The careers service has changed radically since the days when its officers went into school to interview pupils embarking on their GCSEs. The previous government privatised it three years ago and funded it with a mix of government grant aid and cash from the training and enterprise councils. Now the careers companies provide a free service intended to meet the needs of students in full-time education and adults both in work and out of it.
Although school visits are still important, careers service companies are increasingly looking at outreach work and, like London South Bank, are working with the community, youth, probation and welfare services.
Careers services are refocusing. The Careers Guidance Council recently conducted a market survey to identify adults' advice and guidance needs. It discovered that what people needed was information - about training opportunities, jobs, prospects, college grants, the cost of training and aptitude testing.
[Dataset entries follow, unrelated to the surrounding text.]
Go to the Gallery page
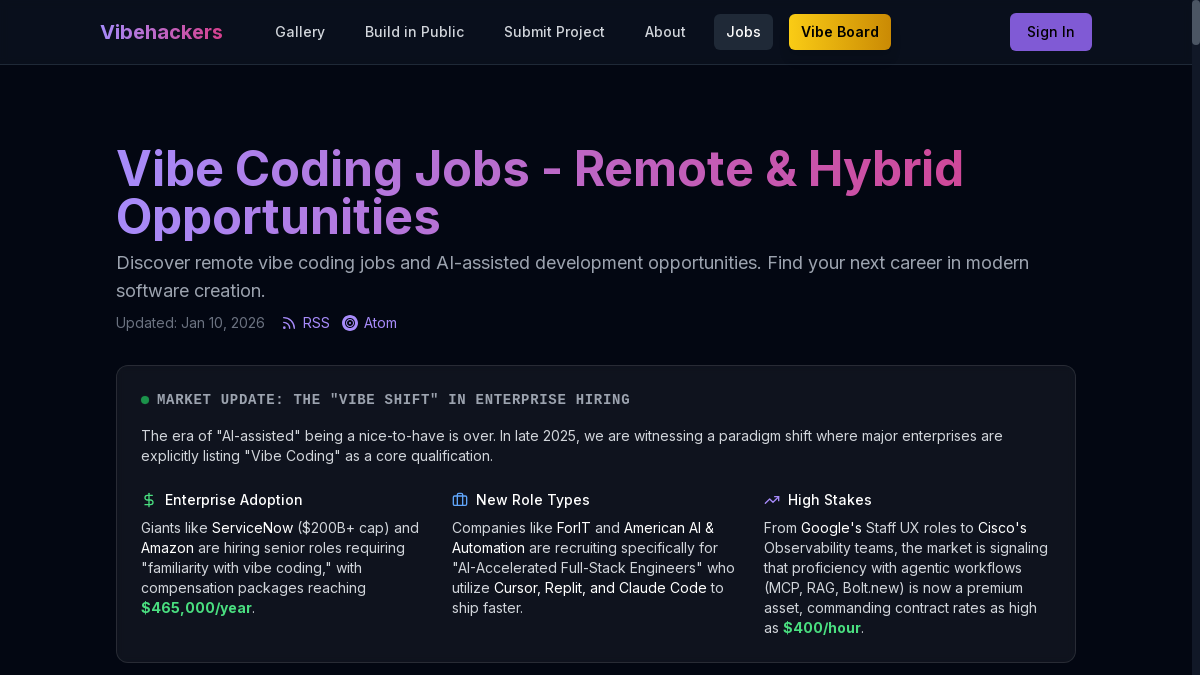 point(300,32)
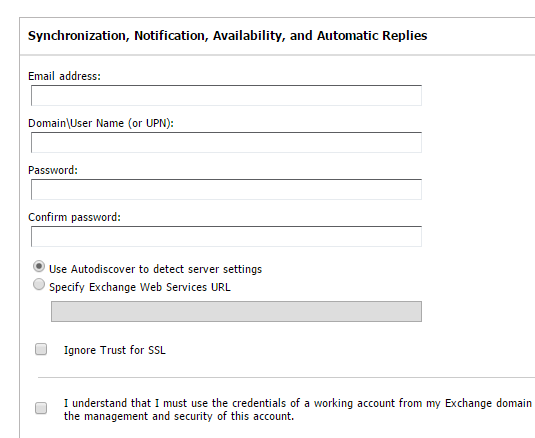Click the 'Use Autodiscover to detect server settings' text
The image size is (535, 438).
coord(156,269)
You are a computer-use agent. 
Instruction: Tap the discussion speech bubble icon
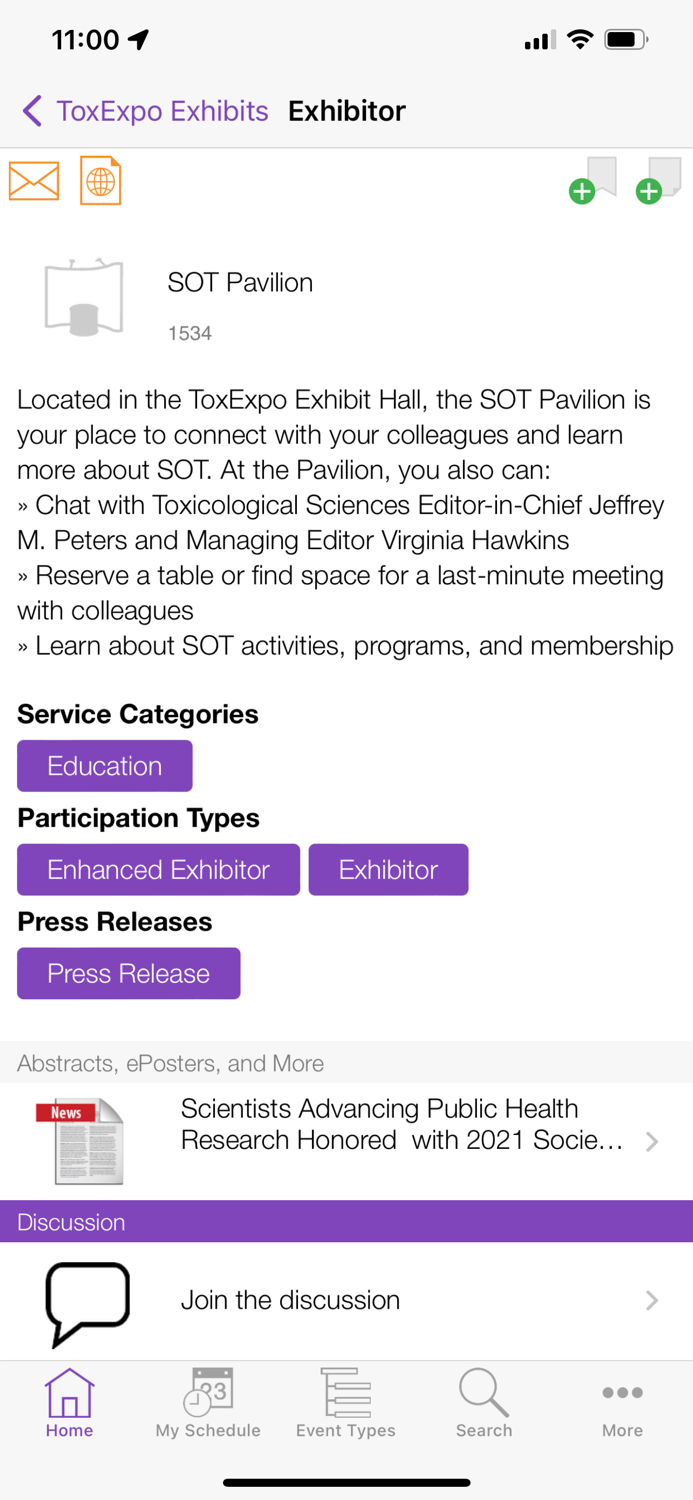[88, 1301]
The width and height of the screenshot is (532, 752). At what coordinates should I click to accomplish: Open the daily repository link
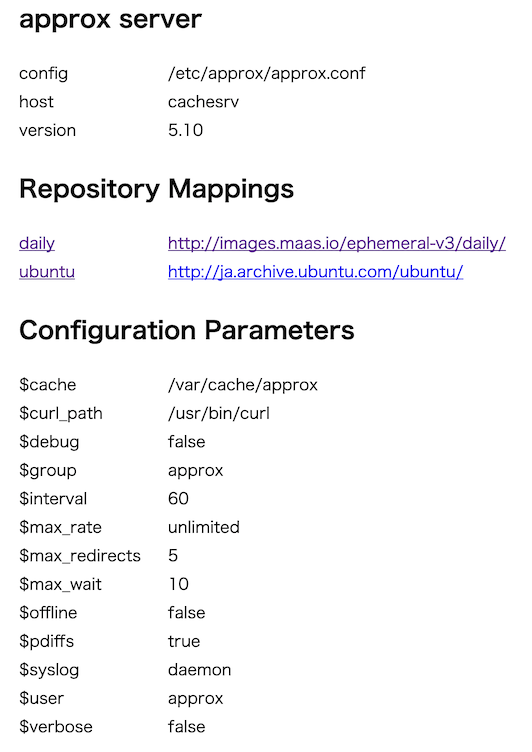pos(37,244)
They also wanted as well help writing a CV, support in their learning, and basic information about how to market their skills.
They found people gain most benefit from careers guidance when they have made the first move in requesting information. Service delivery has to be flexible as London South Bank's involvement with Lewisham Youth Aid shows. Jean Kerr says: "We're really focusing on the 16 to 17-year-olds - people who are slipping through the net. I tell them there's no job for life and to take what opportunities they can - whether it is training allowances, or going to college. They need to know what's out there and how they can achieve it."